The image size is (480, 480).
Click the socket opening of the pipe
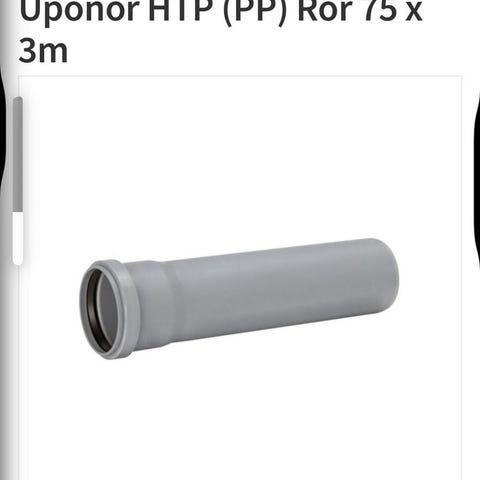click(x=100, y=310)
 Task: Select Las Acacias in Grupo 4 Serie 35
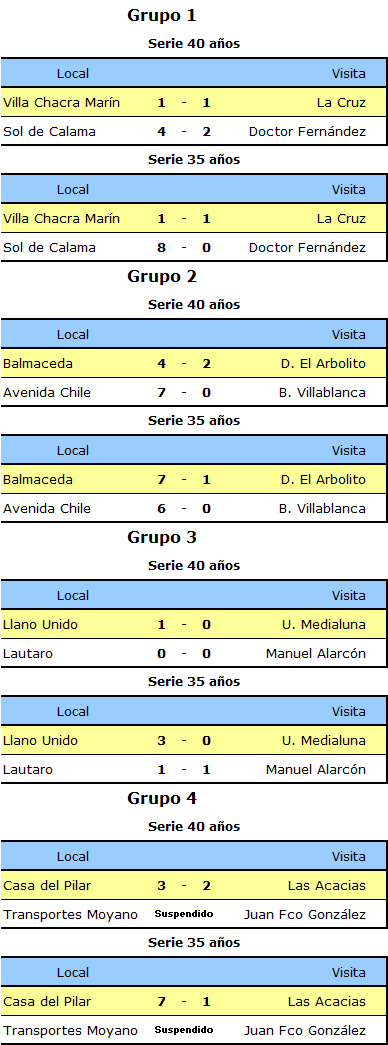point(327,1001)
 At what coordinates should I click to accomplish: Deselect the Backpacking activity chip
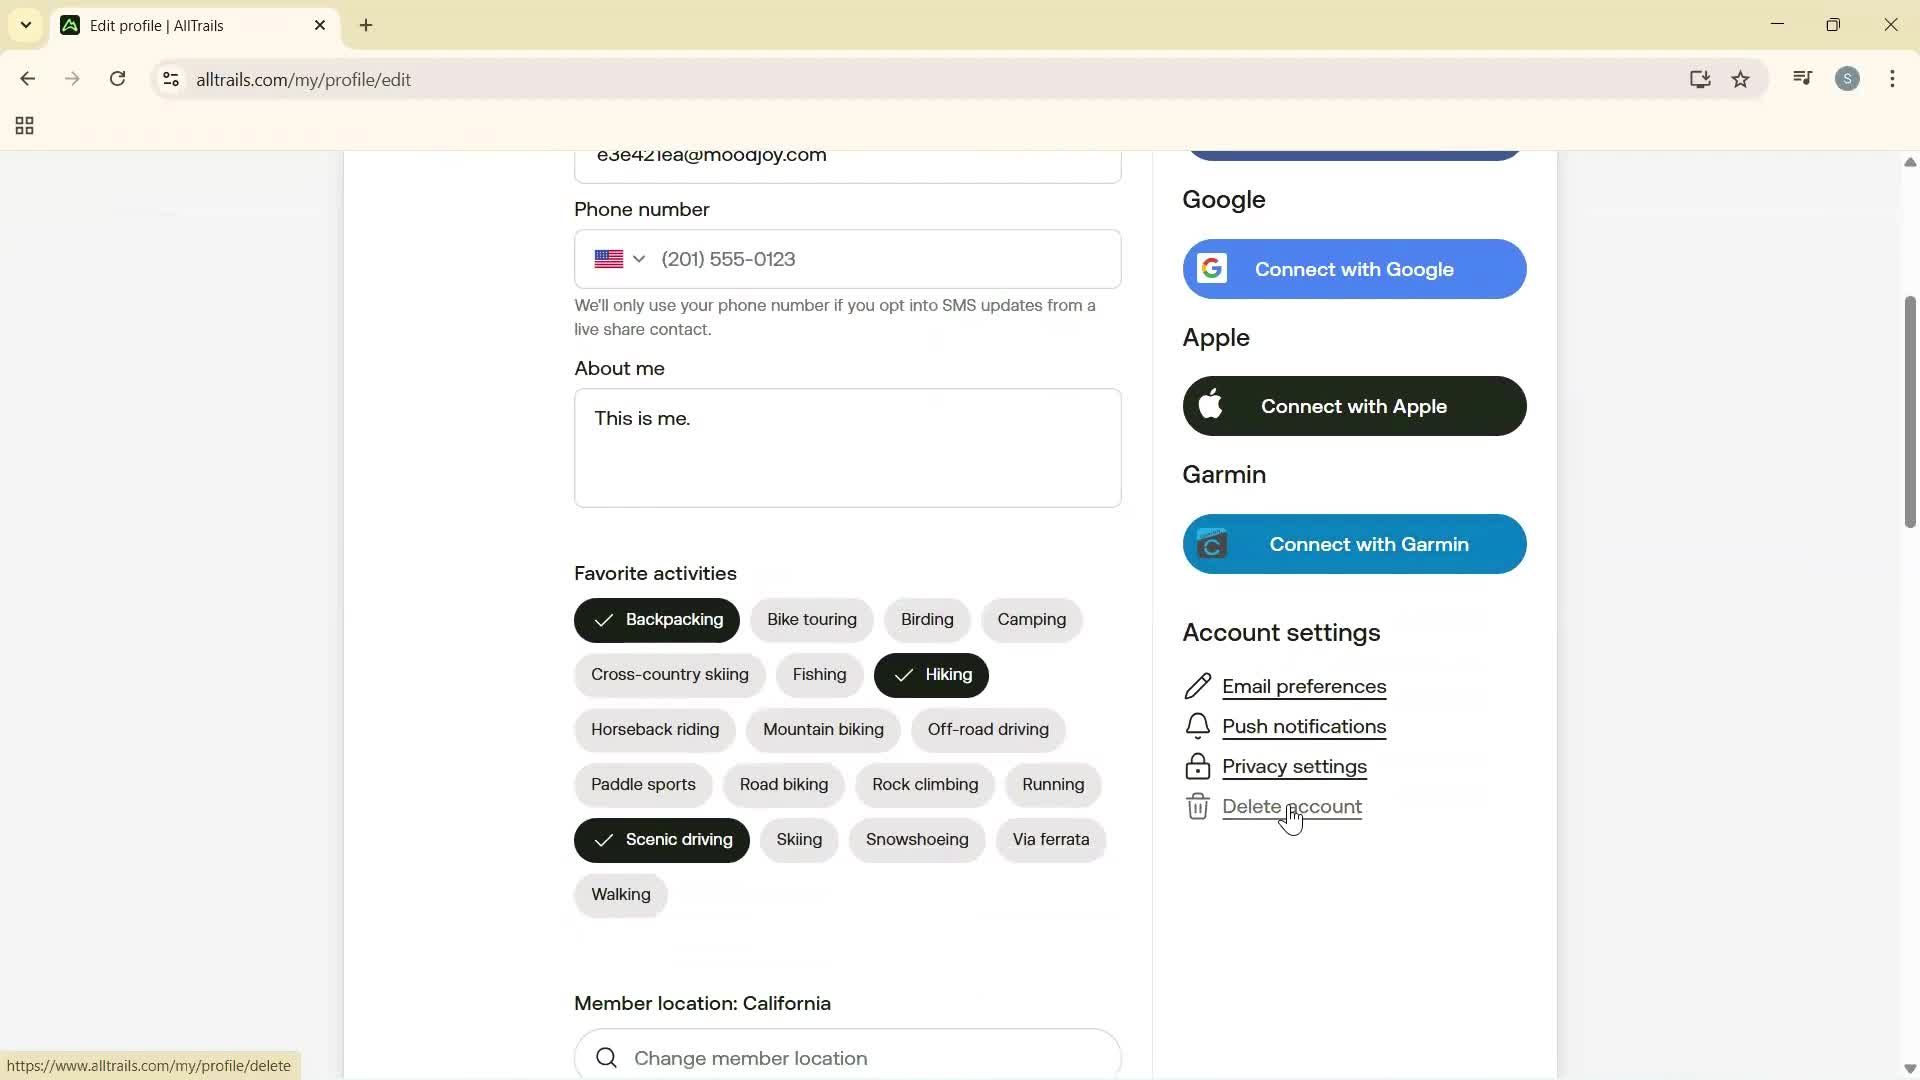(x=656, y=620)
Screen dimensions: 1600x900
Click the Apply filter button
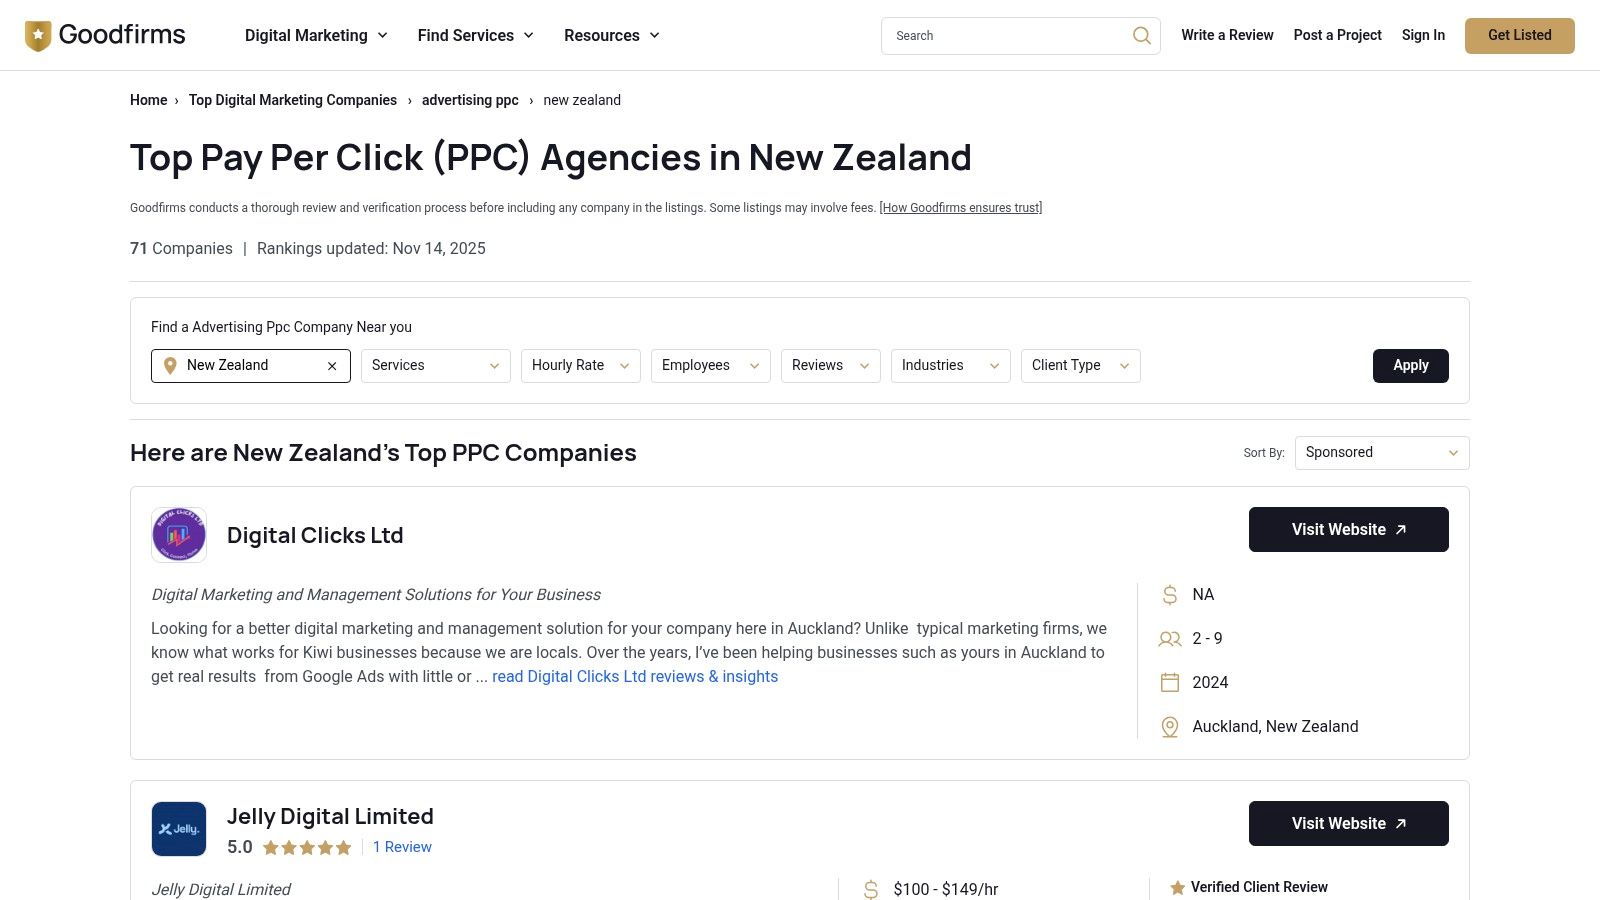[x=1410, y=365]

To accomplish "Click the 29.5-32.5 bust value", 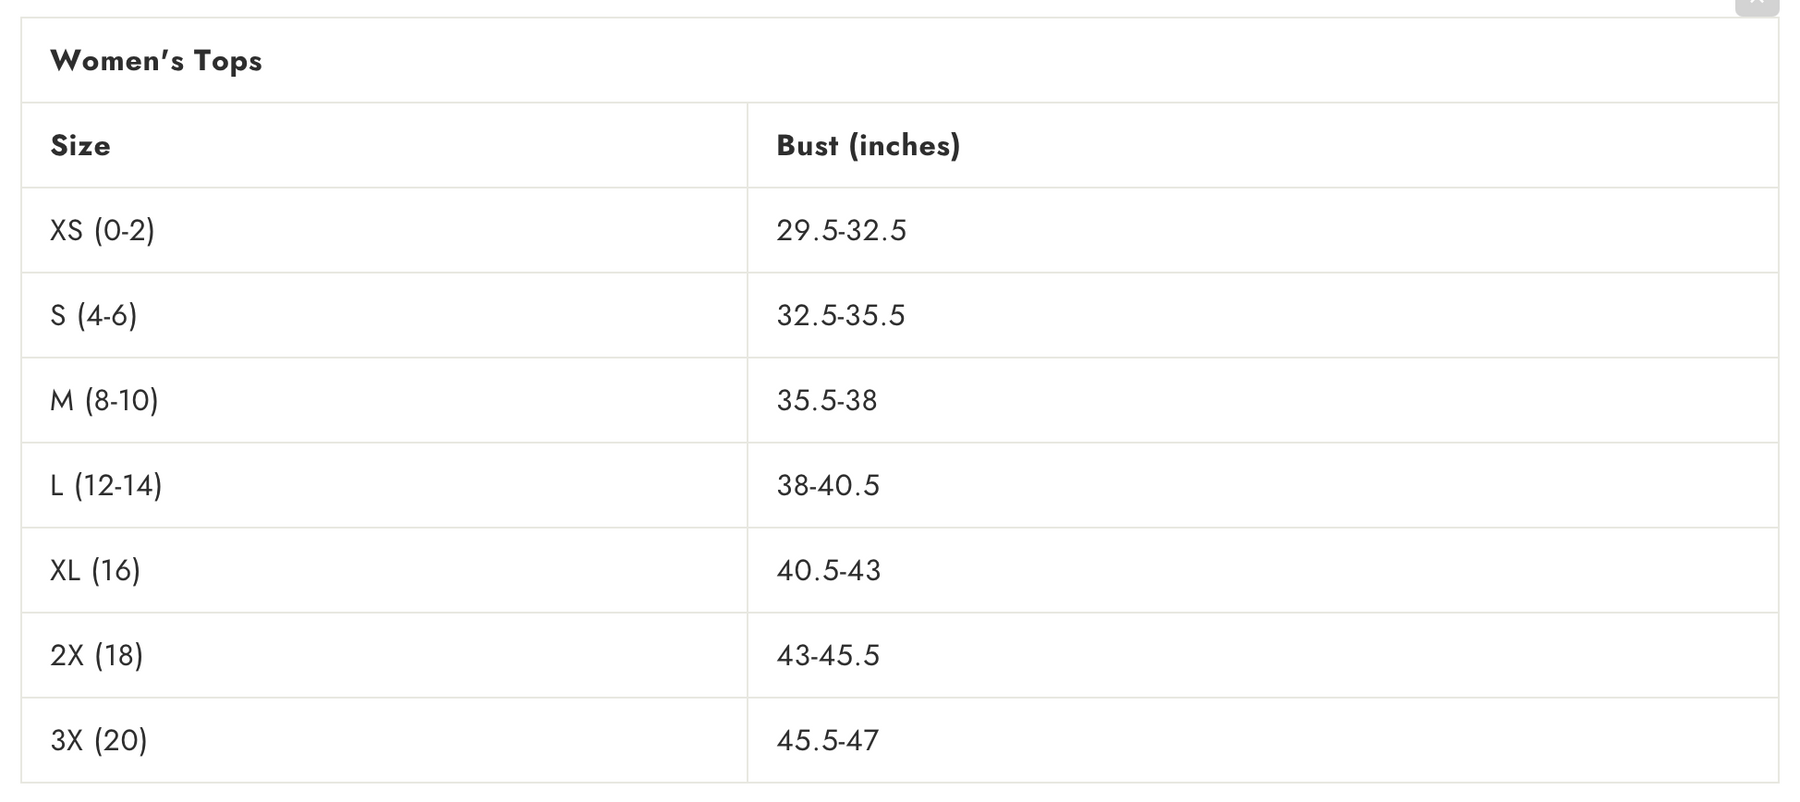I will [841, 231].
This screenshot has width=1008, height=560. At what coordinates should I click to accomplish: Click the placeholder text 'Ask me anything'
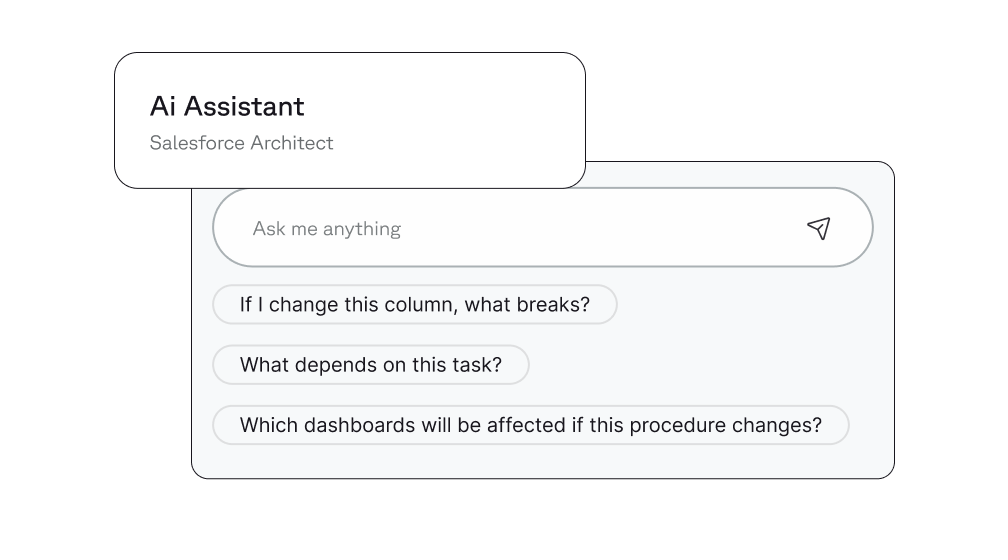click(326, 229)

****

#### [TO DO]
Pull out each line in the listing above that contains the string "should", counting only matches with the same capitalization.

#### [EXERCISE OUTPUT]
 At what coordinates should I click to accomplish: Deselect the Backpacking activity chip
This screenshot has width=1008, height=560. At what coordinates should I click to accomplish: Click the placeholder text 'Ask me anything'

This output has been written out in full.